3. mendapatkan pengertian, penerimaan, persetujuan dari komitmen peran dari para peserta
konferensi tentang permasalahan yang dihadapi siswa (konseli) beserta upaya pengentasannya.

3. fungsi

4. teknik

4. teknik

Implementasi konferensi kasus dapat menerapkan beberapa teknik sebagai berikut :pertama, kelompok
nonformal. Konferensi kasus menggunakan teknik ini bersifat tidak resmi, artinya tidak menggunakan
cara-cara tertentu yang bersifat instruksional, atau tidak ada instruksi atau perintah dari siapa pun.

Kedua, pendekatan normatif.
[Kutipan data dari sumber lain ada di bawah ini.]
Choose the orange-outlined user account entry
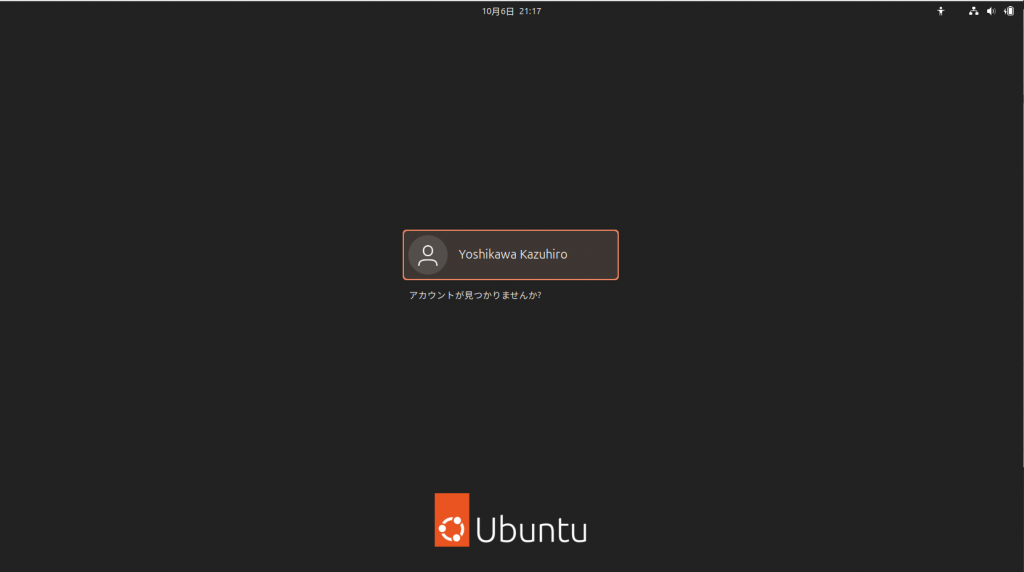 point(510,255)
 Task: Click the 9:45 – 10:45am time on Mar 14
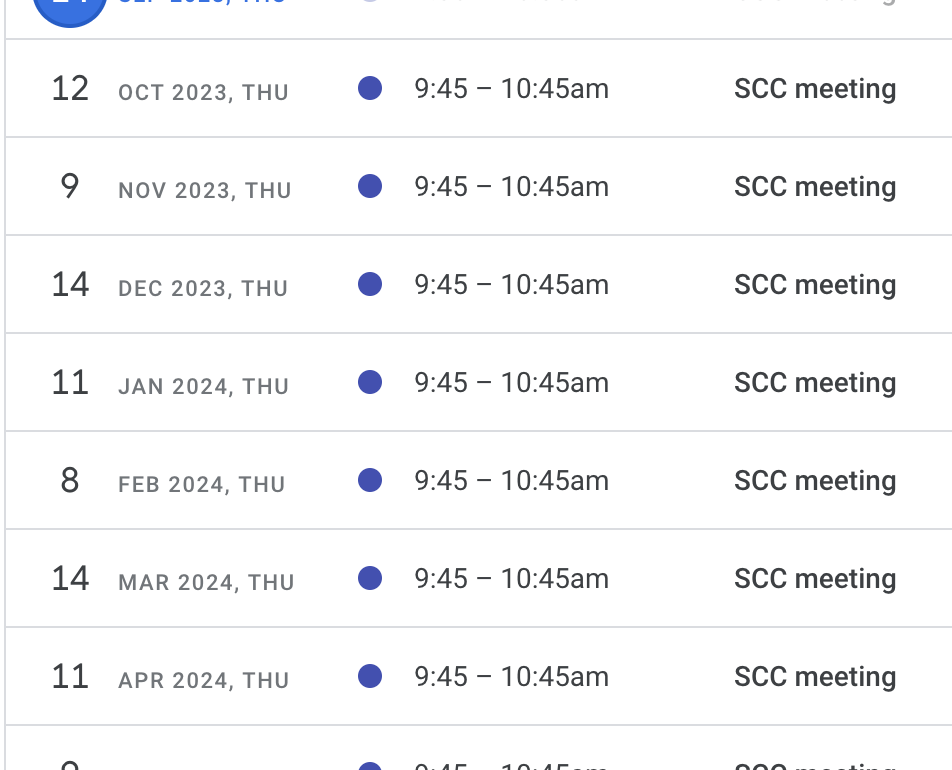click(x=511, y=579)
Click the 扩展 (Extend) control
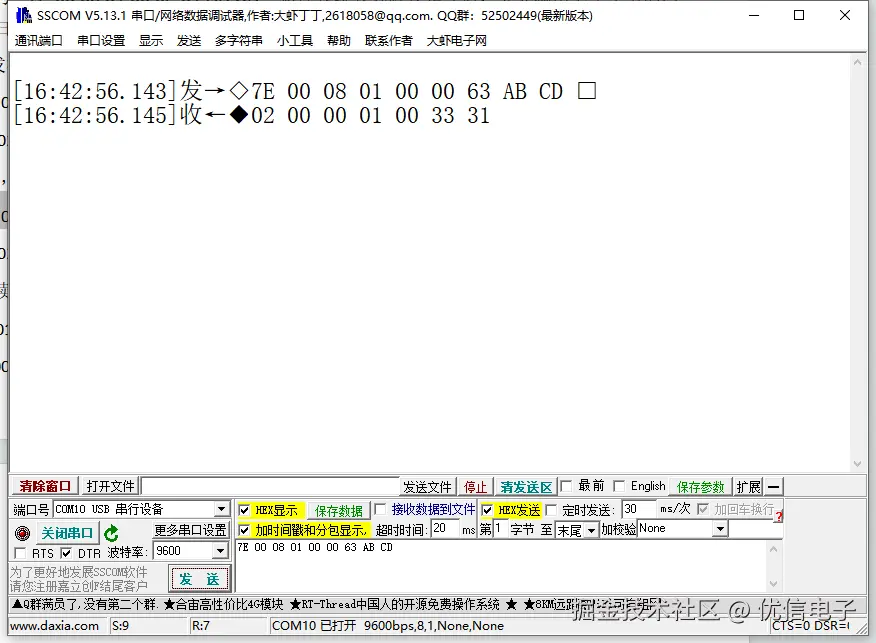 coord(746,486)
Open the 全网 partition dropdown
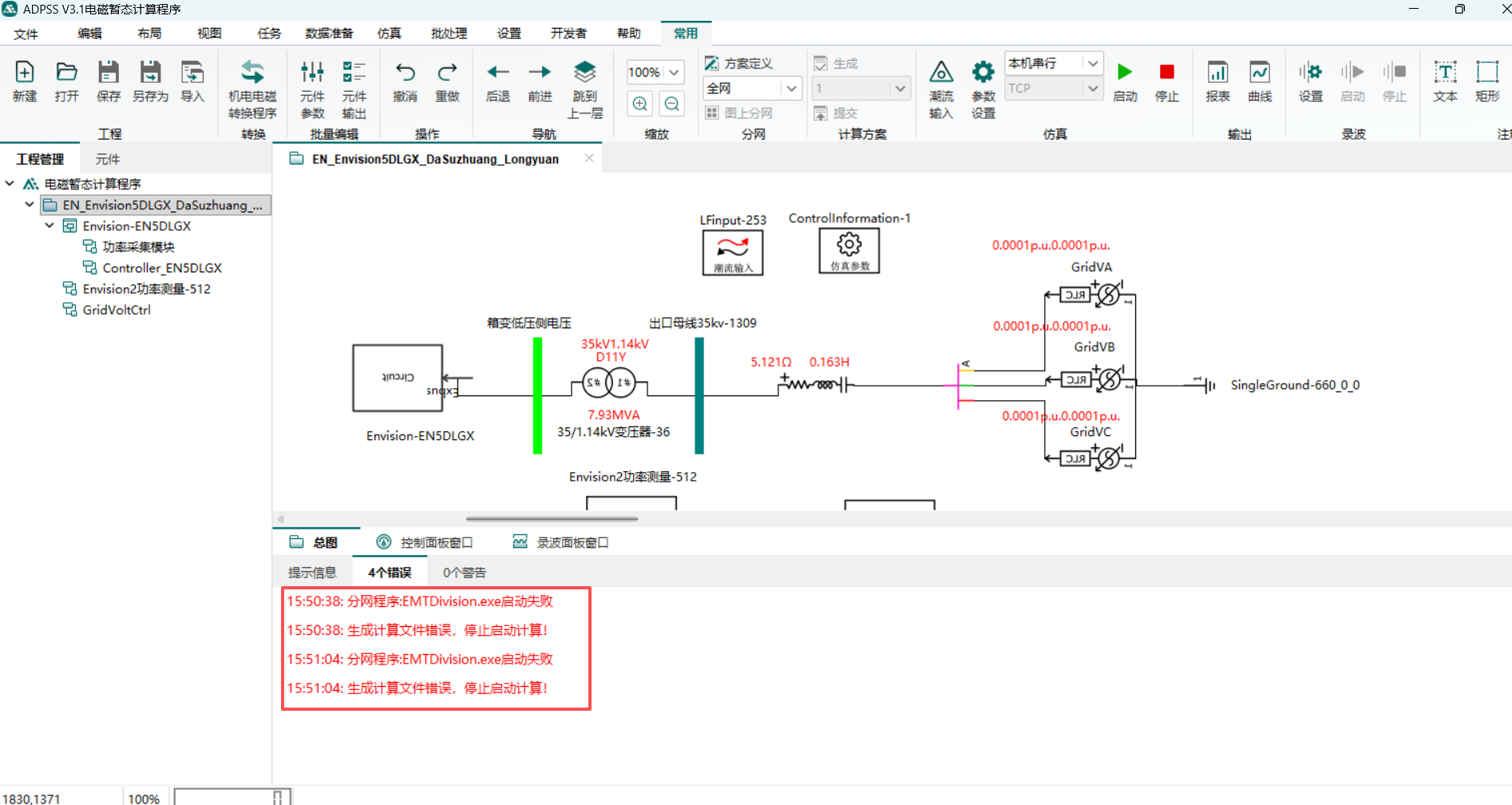 coord(790,88)
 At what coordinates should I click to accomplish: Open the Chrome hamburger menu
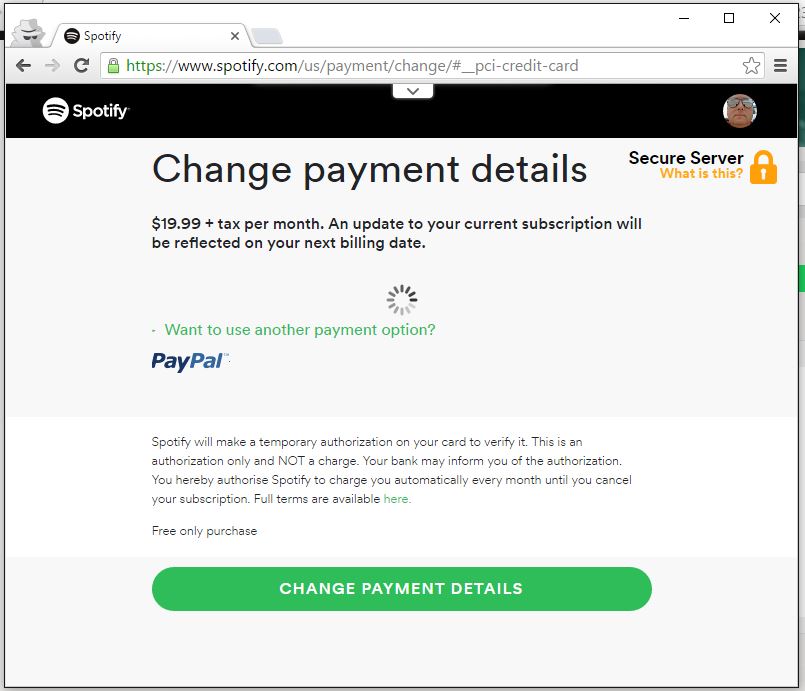coord(780,66)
Penerapan teknik ini harus memperhatikan hal-hal sebagai berikut : (a)
Penyebutan nama seseorang harus disertai penerapan asas kerahasiaan (apabila memungkinkan
penyebutan nama dihindari). (b) Pengungkapan sesuatu dan pembahasannya harus didasarkan pada
tujuan positif yang menguntungkan semua pihak yang terkait. Dengan perkataan lain, apa pun yang
dibahas tidak merugikan pihak-pihak tertentu. (c) pembicaraan dalam suasana bebas dan terbuka,
objektif tanpa pamrih, dan tidak didasarkan asas criteria kalah menang. (d) Diminta kelompok diwarnai
semangat memberi dan menerima. (e) Bahasa dan cara-cara yang digunakan diwarnai oleh asas
kenormatifan.

Ketiga, pembicaraan terfokus. Semua peserta konferensi kasus bebas mengembangkan apa yang
diketahui, dipikirkan, dirasakan, dialami, dan dibayangkan akan terjadi berkaitan dengan kasus yang
dibicarakan, namun jangan sampai pembicaraan meluas di luar konteks, mengada-ada, apalagi sampai
menyentuh daerah yang menyinggung pribadi-pribadi tertentu. Untuk itu, konselor harus mampu : (a)
Membangun suasana nyaman bagi seluruh peserta dalam mengikuti pembiaraan, (b) Mendorong para
peserta untuk berperan optimal dalam pembahasan kasus, (c) Mengambil inti pembicaraan dan
menyimpulkan seluruh isi pembicaraan.